Passage provided:
┌────────

# Necropolis Manor 2009 - Forlorn Haunting Grounds



## Terrormaster (Sep 27, 2007)

We didn't put much stuff out in the yard due to the weather. And because of the winds we didn't put up the walls (bad enough a 30mph gust took down a column destroying the lantern attached). But we turned lemons to lemonade and put what we could out and had the rest indoors for a small family gathering. Night turned out well with close to 250 ToTs. Down a bit from last year but understandable considering weather.


----------



## Terrormaster (Sep 27, 2007)

Here's some shots of the living room.



















And the 2009 Scream Team










Man so tempted to Photoshop Cletus doing a gang sign. He looks like the homey that's always behind the reporter trying to get his face shown on TV.

And lastly, the official 2009 haunt video:


----------



## Kaoru (May 6, 2009)

The collector is my favorite prop out of all of them. Some of the ToTs were pretty spooked. I hope you get a chance to edit the video I took and add it to this thread when you get a chance. I HOPE next year we have time to set up for Halloween.


----------



## RoxyBlue (Oct 6, 2008)

The yard looks beautiful and that Scream Team is a winner


----------



## gypsichic (Jun 6, 2006)

great looking yard haunt!!! lighting looks good


----------



## heresjohnny (Feb 15, 2006)

Looks good, that's quite a collection of creepy monsters you have there!


----------



## Dark Angel 27 (Sep 11, 2008)

weather sucks when it interfears with your haunt.

love the scream team! better luck with the haunt next year!


----------



## Lady Nyxie (Aug 30, 2006)

I like the guy hanging on the obelisk the best. Good job.


----------



## Terrormaster (Sep 27, 2007)

Thanks everyone for the kind words. It was a great year and our last at this location (we're going to be home hunting coming 2010). We had a pretty good run at this house and we're all certain, based on the numerous compliments all night long, that the neighborhood will sorely miss our display. Our new home will be picked out with haunting in mind so hopefully we'll get to do something bigger and better with all new neighbors to terrify.

I apologize for not writing back sooner. I (like most everyone here most likely) have been going through post Halloween decompression so I've been a bit quiet.


----------



## Devils Chariot (May 23, 2007)

Hey TM and K, I love your Lovecraftian props. When I first started reading his stuff, I went and bought all the compilations and started 3-4 reading binge! Then I had nightmares.

I think you have plenty of fertile ground for years to come. I shall stay tuned!
The Collector looks great, reminds me of silent hill meets very early giger (who was also a lovecraft fan!). The cthulu looking guy by the tombstone is also great! I don't know why I haven't seen him before?! (might be the booze).

Now back to the post halloween decompression. pssshhhttt! glug glug glug....ahhhhhhh.


----------



## DeathTouch (Sep 6, 2005)

That turned out cool! My fav is the flute guy.

└────────

Material provided:
┌────────

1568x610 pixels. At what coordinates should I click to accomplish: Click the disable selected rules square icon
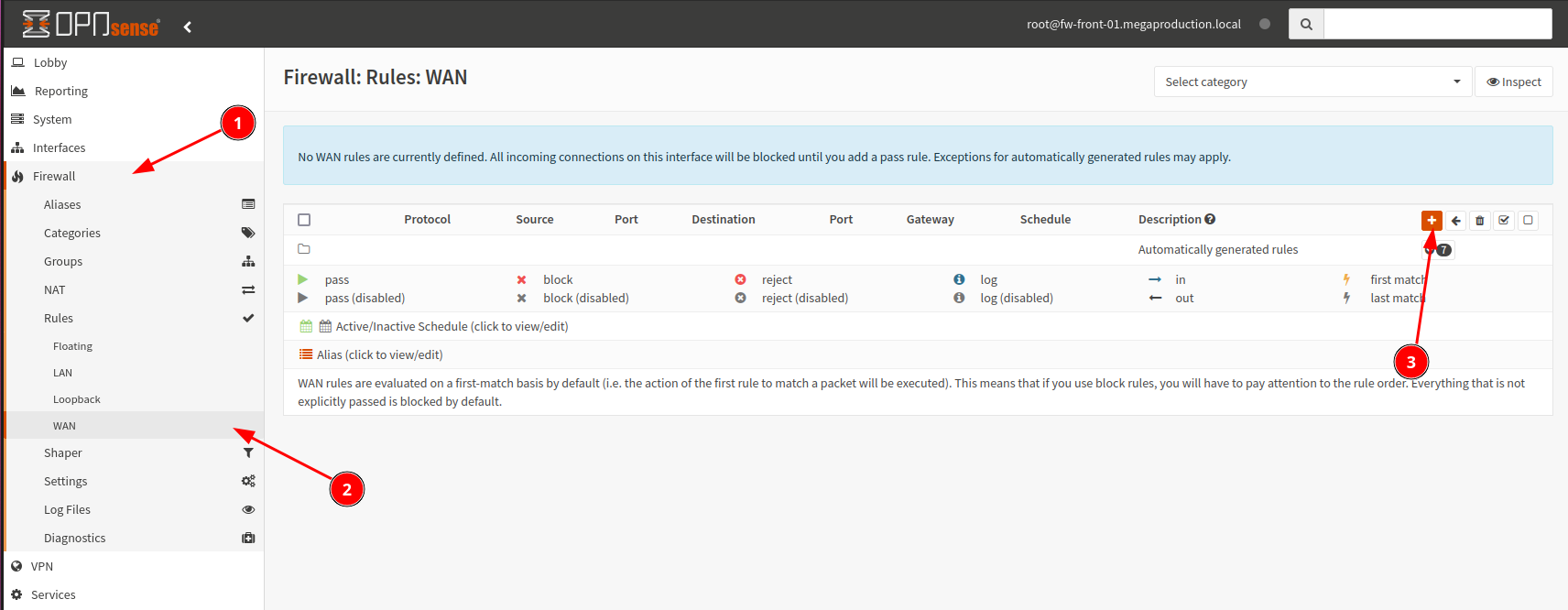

└────────

What to do:
**1.** In the Halloween haunt thread, roughly how many trick-or-treaters came on the night?
**2.** Carry on the Halloween haunt forum thread with further posts that follow its final reply.

Answers given:
**1.** Close to 250.

**2.**
----------



## halloween71 (Aug 9, 2007)

Still looks great!


----------



## Terrormaster (Sep 27, 2007)

Alrighty, finally got the vid put together. It amounted to pretty much a slideshow of all the pics we took. The actual video was too dark and turned out to not be worth incorporating into the actual haunt video. Hope everyone enjoys the presentation.


----------



## RoxyBlue (Oct 6, 2008)

I like the sepia toned, scratched film look you used - very retro. The props, of course, are stunning.

Which piece of music did you use for the opening sequence? It's hauntingly lovely.


----------



## Mr_Chicken (Nov 26, 2008)

Nice work Terror, K, and QoM!

The tall guy with the tubes coming out of him is my favorite


----------



## fick209 (Aug 31, 2009)

Lots of truely unique guys you got there. I really like the guy hanging on the tombstone. Great job and good luck finding your next new home and neighbors to haunt.


----------



## Terrormaster (Sep 27, 2007)

Thanks everyone.

@Roxy: the piece is called "Their Lost Tale" by Cellar of Rats, its from the soundtrack for a PC game called Scratches (excellent and incredibly creepy game, plays a lot like Myst and most modern adventure games - might be able to find it in a bargain bin someplace). I grabbed a lot of his stuff online when he used to have it posted. He work predominantly on game soundtracks but I haven't seen anything new in a couple years (cellarofrats.com). The last two pieces are by Lustmord and Midnight Syndicate.


----------



## RoxyBlue (Oct 6, 2008)

Terrormaster said:


> Thanks everyone.
> 
> @Roxy: the piece is called "Their Lost Tale" by Cellar of Rats, its from the soundtrack for a PC game called Scratches (excellent and incredibly creepy game, plays a lot like Myst and most modern adventure games - might be able to find it in a bargain bin someplace). I grabbed a lot of his stuff online when he used to have it posted. He work predominantly on game soundtracks but I haven't seen anything new in a couple years (cellarofrats.com). The last two pieces are by Lustmord and Midnight Syndicate.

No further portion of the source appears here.